Based on the above, the flow guide negative pressure plate comprises a baffle straight arm with one end fixed on the outer pipe wall above the air outlet of the L-shaped flow guide pipe, and the baffle straight arm is perpendicular to the air inlet flow direction.

Based on the above, the honeycomb duct is straight honeycomb duct, the water conservancy diversion negative pressure board with the sampling port sets up the pipe wall upper portion of straight honeycomb duct.
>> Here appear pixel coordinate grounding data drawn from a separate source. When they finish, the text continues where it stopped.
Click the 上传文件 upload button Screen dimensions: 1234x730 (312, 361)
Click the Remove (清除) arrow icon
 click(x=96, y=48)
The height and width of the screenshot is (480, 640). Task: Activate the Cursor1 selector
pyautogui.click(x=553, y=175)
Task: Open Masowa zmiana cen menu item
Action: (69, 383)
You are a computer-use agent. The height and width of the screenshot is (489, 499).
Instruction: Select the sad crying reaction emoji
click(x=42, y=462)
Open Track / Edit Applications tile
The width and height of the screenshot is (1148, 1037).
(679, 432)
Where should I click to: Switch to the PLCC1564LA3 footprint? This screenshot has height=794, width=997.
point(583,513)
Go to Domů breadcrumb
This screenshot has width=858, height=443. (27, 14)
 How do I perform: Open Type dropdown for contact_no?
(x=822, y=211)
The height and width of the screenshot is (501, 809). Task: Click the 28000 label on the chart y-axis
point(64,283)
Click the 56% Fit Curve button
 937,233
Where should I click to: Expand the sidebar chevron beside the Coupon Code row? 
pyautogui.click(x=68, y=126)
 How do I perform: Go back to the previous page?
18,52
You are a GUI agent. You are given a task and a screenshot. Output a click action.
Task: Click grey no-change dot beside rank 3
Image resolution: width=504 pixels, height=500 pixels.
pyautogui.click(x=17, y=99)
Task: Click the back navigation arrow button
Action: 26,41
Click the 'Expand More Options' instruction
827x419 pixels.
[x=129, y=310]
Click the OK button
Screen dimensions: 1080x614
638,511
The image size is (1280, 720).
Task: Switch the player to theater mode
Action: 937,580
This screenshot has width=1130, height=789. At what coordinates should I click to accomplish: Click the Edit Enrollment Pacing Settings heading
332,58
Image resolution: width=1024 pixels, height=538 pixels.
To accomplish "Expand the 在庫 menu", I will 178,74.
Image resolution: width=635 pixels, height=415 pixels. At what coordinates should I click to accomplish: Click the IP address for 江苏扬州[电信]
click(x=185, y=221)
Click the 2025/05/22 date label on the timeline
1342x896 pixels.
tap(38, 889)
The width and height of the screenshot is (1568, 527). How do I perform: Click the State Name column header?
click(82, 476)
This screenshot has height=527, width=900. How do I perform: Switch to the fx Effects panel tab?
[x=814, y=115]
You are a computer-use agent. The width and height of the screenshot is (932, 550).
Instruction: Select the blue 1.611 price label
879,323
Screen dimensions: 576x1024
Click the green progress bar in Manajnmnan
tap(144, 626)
Based on the above, the diversion negative pressure plate comprises a baffle straight arm with one end fixed on the upper part of the pipe wall of the straight diversion pipe and a parallel baffle fixedly connected with the other end of the baffle straight arm, the baffle straight arm is perpendicular to the air inlet flow direction, and the parallel baffle is parallel to the air inlet flow direction.

Compared with the prior art, the device has outstanding substantive characteristics and remarkable progress, and particularly, the device enables the exhaled air flow to form a negative pressure region without impurities such as water drops and the like after the negative pressure plate is arranged, so that the problem that the collected exhaled air has impurities in the existing device is solved; the problem of interference on gas production when the blowing pressure changes greatly is solved by arranging the positions of the sampling port and the flow guide negative pressure plate and improving the structure of the flow guide negative pressure plate; the air exhaust fan is arranged at the air outlet of the flow guide pipe, and the fan promotes the air circulation in the flow guide pipe after a sampling period is finished, so that the problem of residual air in a sampling pipeline is solved, and interference factors such as exhaled air impurity water drops, blowing pressure change and air in the pipe at the last time are prevented from being superposed to the next sampling process; the purity of the exhaled gas is improved by the three means, the accuracy of an analysis result is guaranteed, the problem which puzzles people all the time in the prior art is effectively solved, and the exhaled gas analyzing device has the advantages of being scientific in design, simple in structure, convenient to operate, high in purity of the exhaled gas and the like.

Drawings

Fig. 1 is a schematic structural view of embodiment 1 of the present invention.

Fig. 2 is a schematic cross-sectional structure diagram of embodiment 1 of the present invention.

Fig. 3 is a schematic structural diagram of embodiment 2 of the present invention.

Fig. 4 is a schematic cross-sectional structure diagram of embodiment 2 of the present invention.

Fig. 5 is a bottom view of embodiment 2 of the present invention.

Fig. 6 is a schematic cross-sectional structure diagram of embodiment 3 of the present invention.

Fig. 7 is a schematic cross-sectional structure diagram of embodiment 4 of the present invention.

In the figure, 1. L-shaped draft tube; 2. a sampling port; 3. an air inlet; 4. an air outlet; 5. parallel baffles; 6. a baffle straight arm; 7. a square groove; 8. an air extraction fan; 9. a straight honeycomb duct.

Detailed Description

The technical solution of the present invention is further described in detail by the following embodiments.